Document passage ▸

──────────

Five years ago I presented an ENG Safety presentation at the National Press Photographer's Newsvideo Workshop in Oklahoma. I had a tape of Potomac Television Services Corp. employee Al Battle, who was killed while rushing to send a live shot back for CNN. I brought a variety of overhead transparencies showing police reports, news accounts, and safety data.

Included was a well-researched history of elevated structure/power line accidents, and descriptions of laws covering clearance and training mandates. 

To me, the deadly silence among the 350 people in that dark, circular amphitheater was either good or bad news. I wasn't sure if they were asleep or scared.

After my presentation, about a dozen people came down to talk to me. One told of a few accidents. Another, a close call he survived, ashamed to tell his boss. A third was in tears, telling me she was there when Battle got it, and so scared that nobody would ever know what really got him; we'd all just forget. 

They were scared. 

Those who have learned about Battle, understood why he died, and shared that information with their peers have done a great job trying to teach others to watch out for overhead lines. They have many more tools to use now. Broadcasters should use them.

Those who haven't learned are those to which the saying, "those who forget the past are condemned to repeat it" applies. Unfortunately, it applies to many of today's van technicians, reporters, photographers, newsroom personnel, managers, stations, and their corporate owners.

──────────

[Entries for finding text and elements]
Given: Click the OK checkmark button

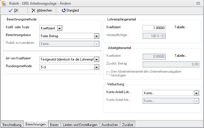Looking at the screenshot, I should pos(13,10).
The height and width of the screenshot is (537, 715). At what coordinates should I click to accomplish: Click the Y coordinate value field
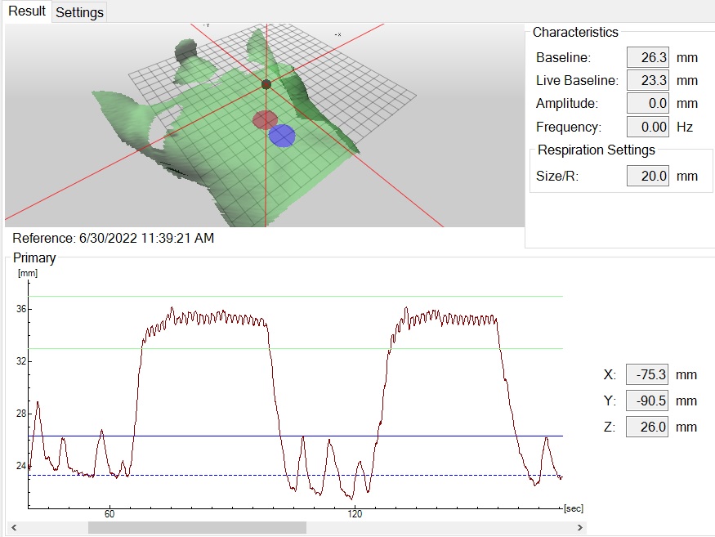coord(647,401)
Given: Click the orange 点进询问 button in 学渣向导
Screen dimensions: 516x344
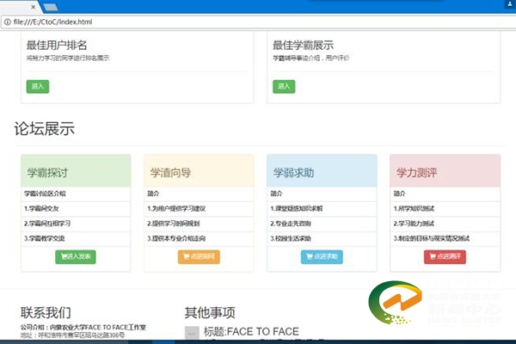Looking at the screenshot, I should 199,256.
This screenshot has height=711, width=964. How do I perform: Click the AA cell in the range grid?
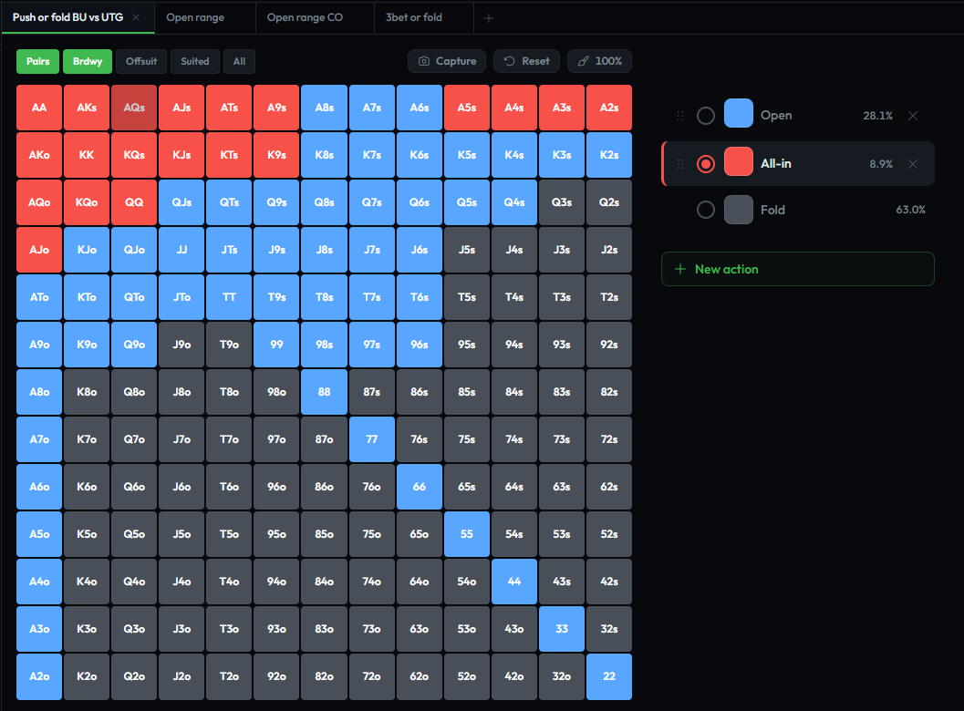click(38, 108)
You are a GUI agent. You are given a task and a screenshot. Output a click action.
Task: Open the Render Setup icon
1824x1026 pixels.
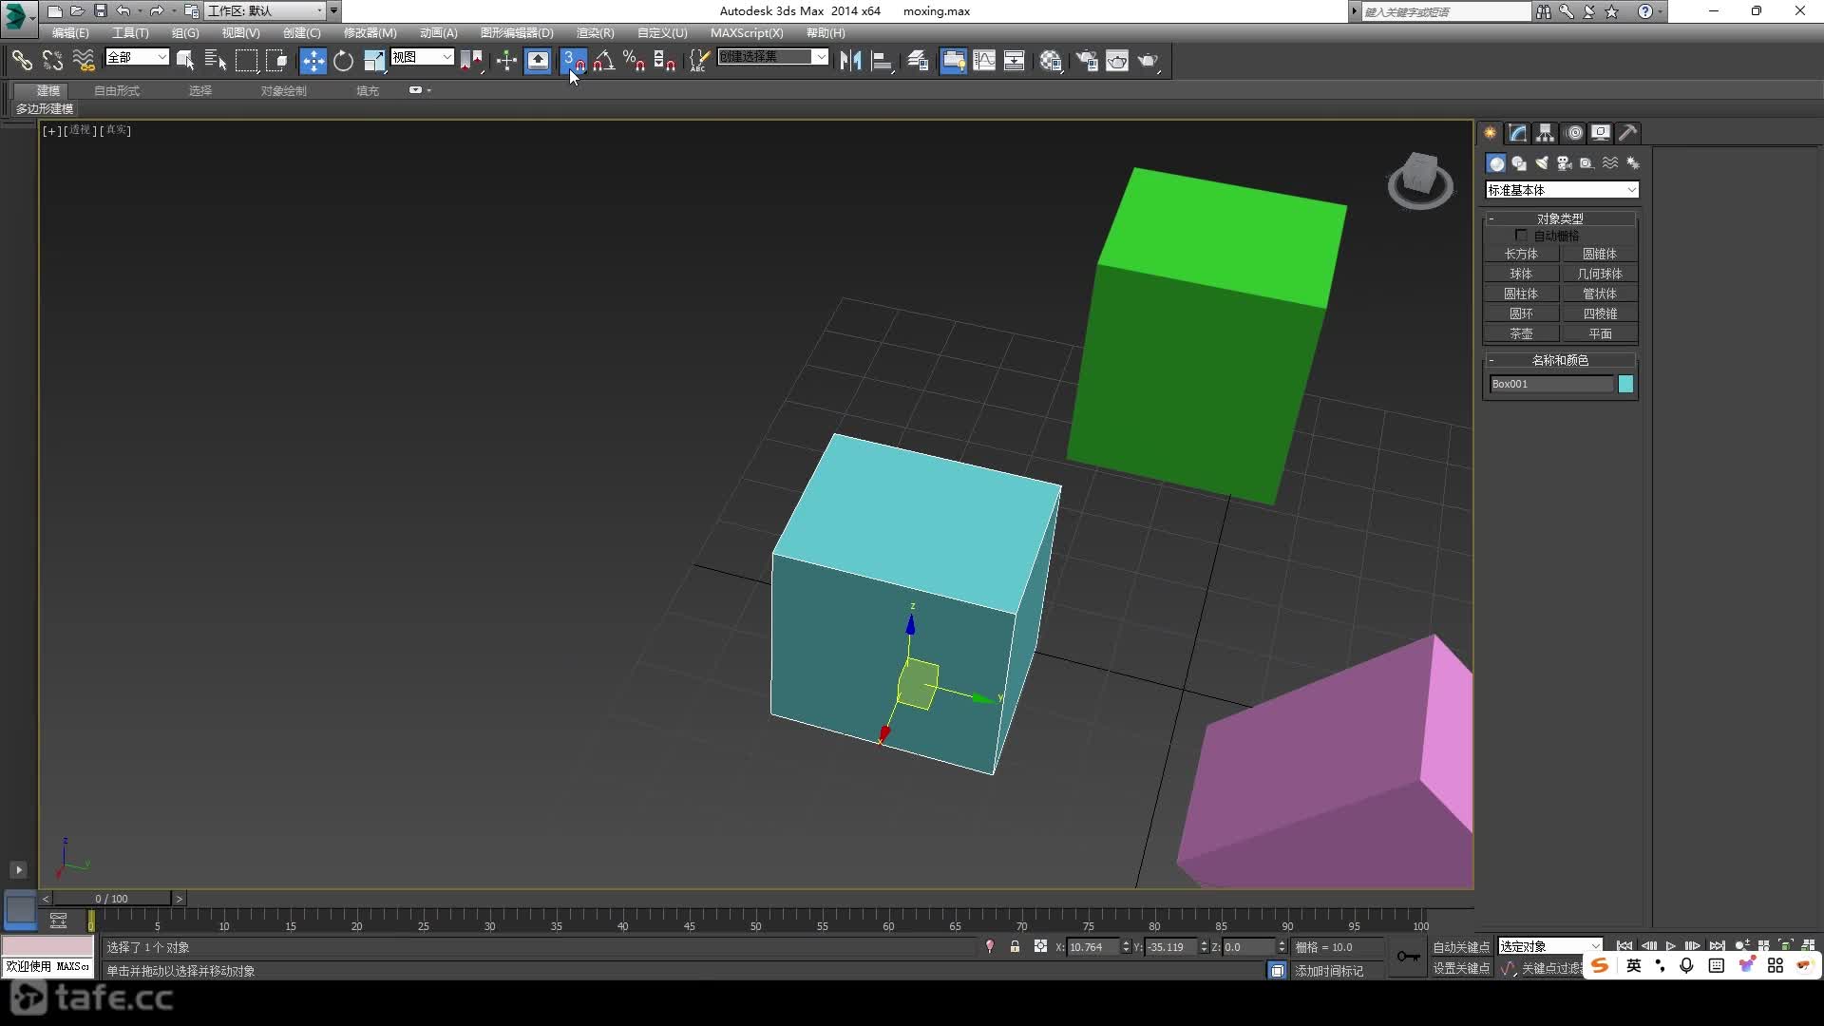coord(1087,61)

──────────

Job 1 ▸ Reproduce the ENG safety passage word for word, starting at "To me, the deadly" and ending at "asleep or scared.".
Job 2 ▸ Decide whether each statement agrees with the ENG safety passage, and answer yes or no along with the words from the passage that settle it: (a) The presentation was given at a workshop held in Oklahoma. (b) Roughly fifty people came down to talk after the presentation. (c) The amphitheater audience numbered 350 people.

Written reply 1 ▸
To me, the deadly silence among the 350 people in that dark, circular amphitheater was either good or bad news. I wasn't sure if they were asleep or scared.

Written reply 2 ▸
(a) Yes: "at the National Press Photographer's Newsvideo Workshop in Oklahoma"
(b) No: "about a dozen people came down to talk to me"
(c) Yes: "the 350 people in that dark, circular amphitheater"